Koozali.org: home of the SME Server
Obsolete Releases => SME Server 7.x => Topic started by: senti on March 09, 2009, 03:46:31 PM
-
I couldn't find the answer on forums, so I've decided to post a topic.
Basically, /var/log/secure file is empty, even after numerous invalid attempts to login through sshd. Why are authpriv.* message not logged?
This seems to be the case on all SME installations I maintain, while I have no such problems with CentOS 4.x or 5.x.
Thanks.
-
hi
first of all: if you think that something is not working properly, file a bug and report here the reference for other readers.
anyway, as SME is CentOS based, you can always re-create the same setup for syslogd creating the proper template fragments in the right folder (in this case /etc/e-smith/templates-custom/etc/syslog.conf IIRC)
if you don't know what a template is, I suggest you to read the dev manual.. :-)
Ciao
Stefano
-
hi
first of all: if you think that something is not working properly, file a bug and report here the reference for other readers.

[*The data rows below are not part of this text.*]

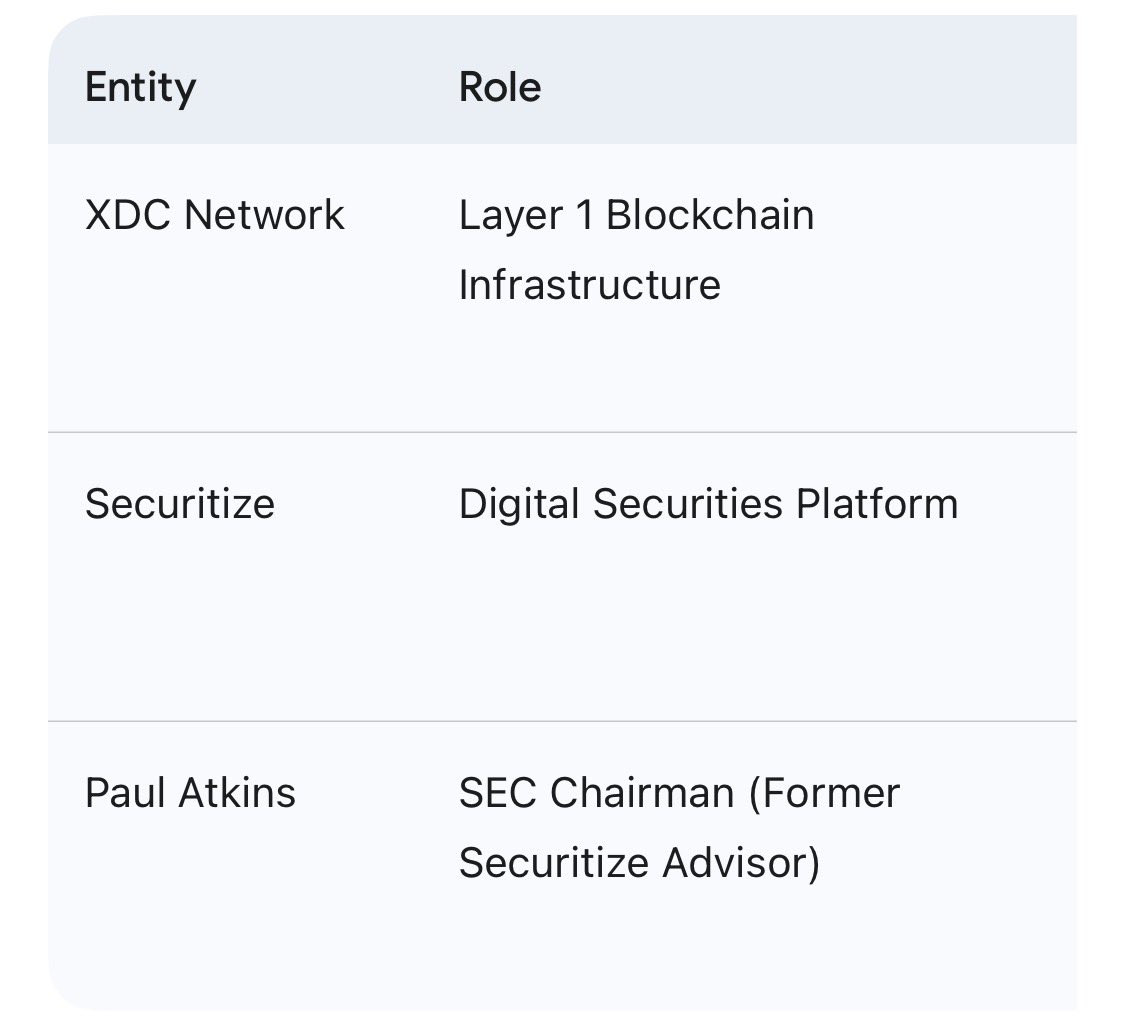Click the word "Chairman" in the role column

(x=643, y=793)
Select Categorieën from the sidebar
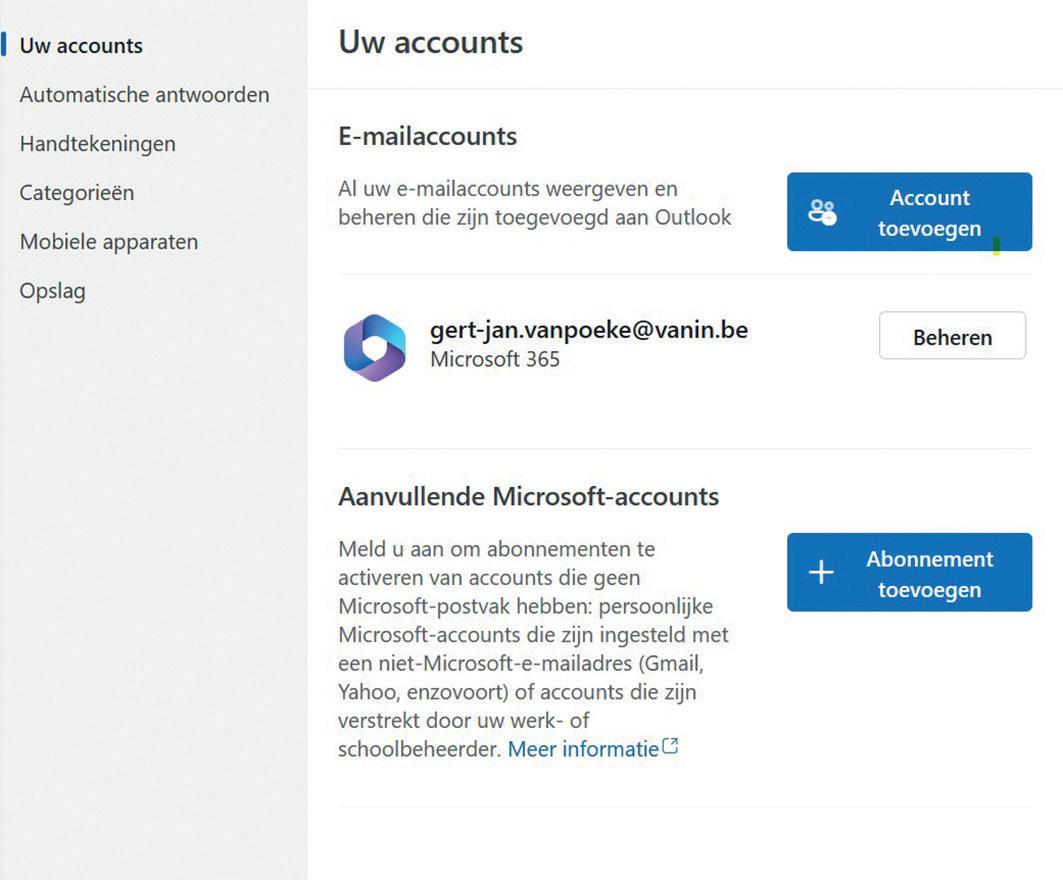 pos(76,193)
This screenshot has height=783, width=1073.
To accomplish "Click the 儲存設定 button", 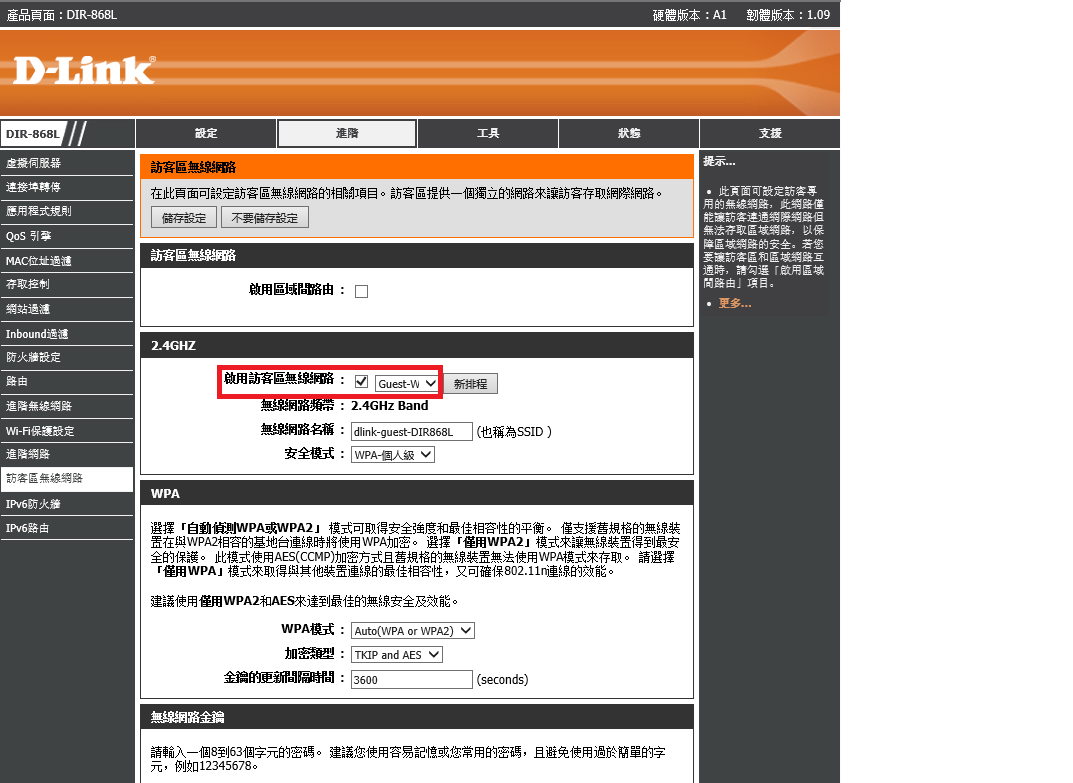I will coord(183,218).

anyway, as SME is CentOS based, you can always re-create the same setup for syslogd creating the proper template fragments in the right folder (in this case /etc/e-smith/templates-custom/etc/syslog.conf IIRC)
if you don't know what a template is, I suggest you to read the dev manual.. :-)
Ciao
Stefano
I've created a template to send syslog message to remote server, but it has nothing to do with this issue.

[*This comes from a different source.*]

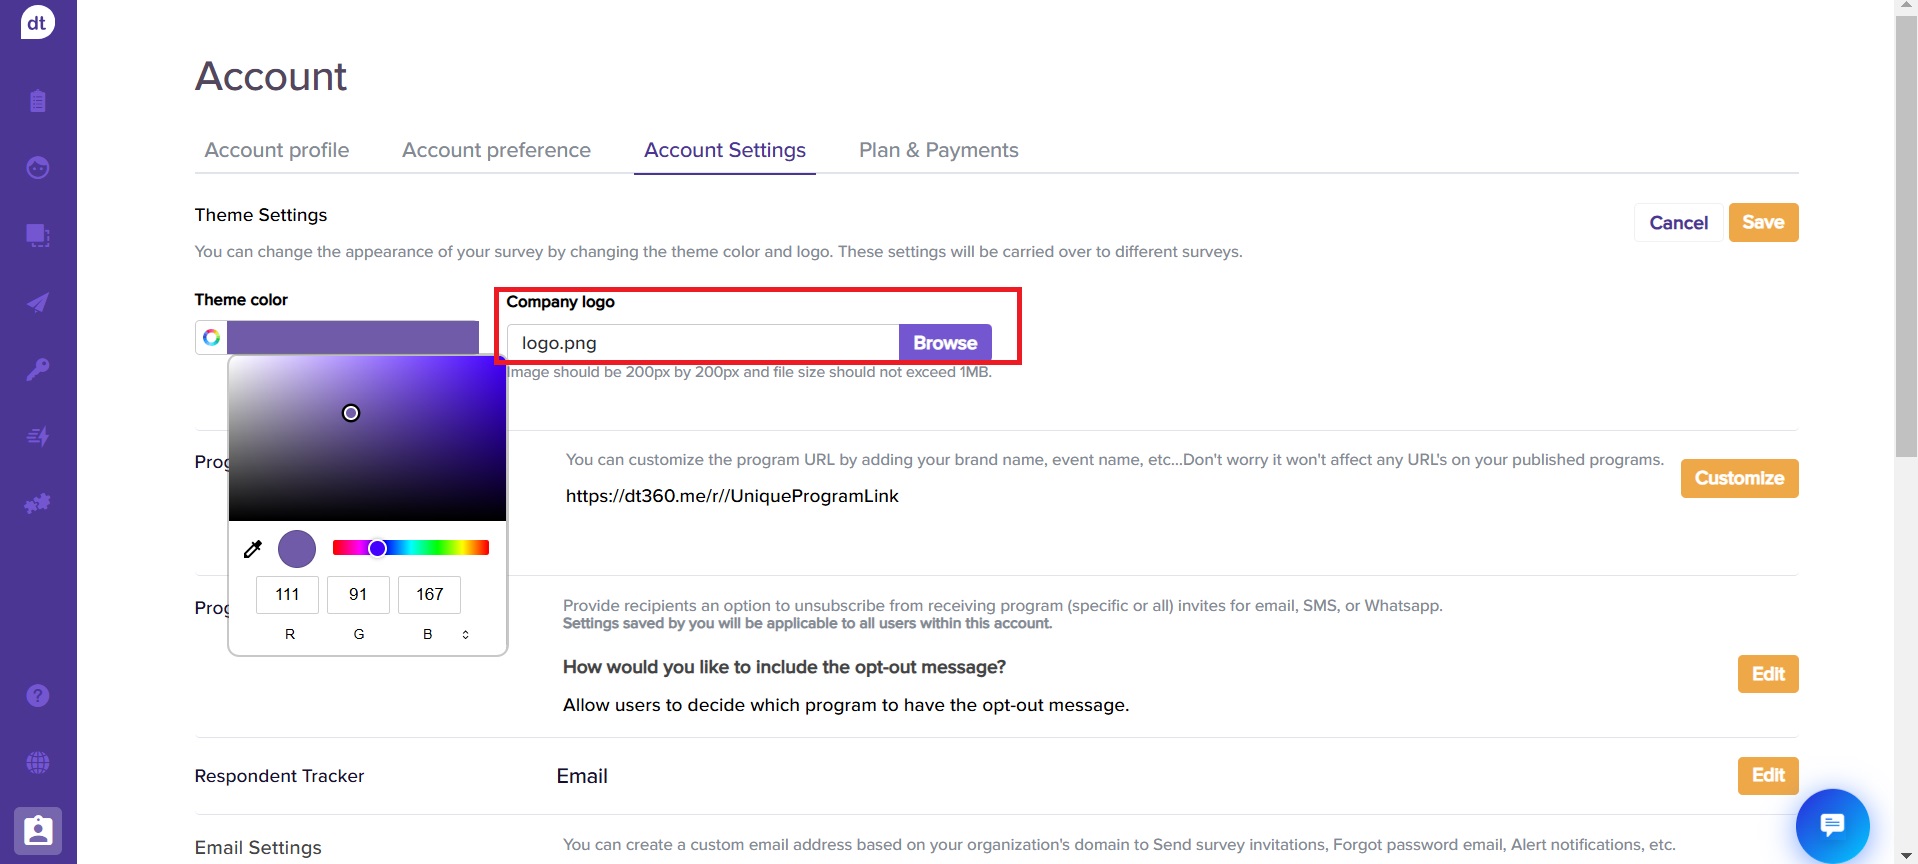Click the R value input field
The image size is (1918, 864).
click(x=287, y=594)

CentOS syslog.conf entry has:
authpriv.* /var/log/secure
SME syslog.conf entry has:
authpriv.* /var/log/secure
This is not something I can solve with templates, entries are the same already. So issue is not in syslog (proftpd errors will get logged in /var/log/secure, for example).

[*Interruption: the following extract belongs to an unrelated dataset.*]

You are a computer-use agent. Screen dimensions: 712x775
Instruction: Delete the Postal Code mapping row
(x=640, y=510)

Because I haven't seen this mentioned in bugzilla, nor as an issue on forums, I wanted to check if I am doing something wrong before calling it a 'bug'.
-
don't waste your time to think if is it a bug or not.. file a bug in bugzilla
thank you
Stefano
-
Basically, /var/log/secure file is empty, even after numerous invalid attempts to login through sshd. Why are authpriv.* message not logged?
authpriv.* messages are being logged. sshd isn't logging there. It's logging in /var/log/sshd/current.
-
authpriv.* messages are being logged. sshd isn't logging there. It's logging in /var/log/sshd/current.
Oh, I see. Thanks, no idea how I missed that directory (not used to SME just yet :)).
How could I, then, make sshd log these events (from '/var/log/sshd/current') to syslog? I have checked template for sshd_config (as well as /etc/sshd_config), but doesn't seem like I can change that behaviour there - changing SyslogFacility only changes where existing messages, that I get to /var/log/messages, are sent.
Thanks.
-
senti:
please explain your problem/need, not the solution :-)
what do you want to achieve?
ciao
Stefano
-
senti:
please explain your problem/need, not the solution :-)
what do you want to achieve?
ciao
Stefano
I need contents of /var/log/sshd/current to be logged via syslog, so I can send syslog messages to another host (by using "*.* ip.of.syslog.server" in /etc/syslog.conf), over the network and analyze them on other host.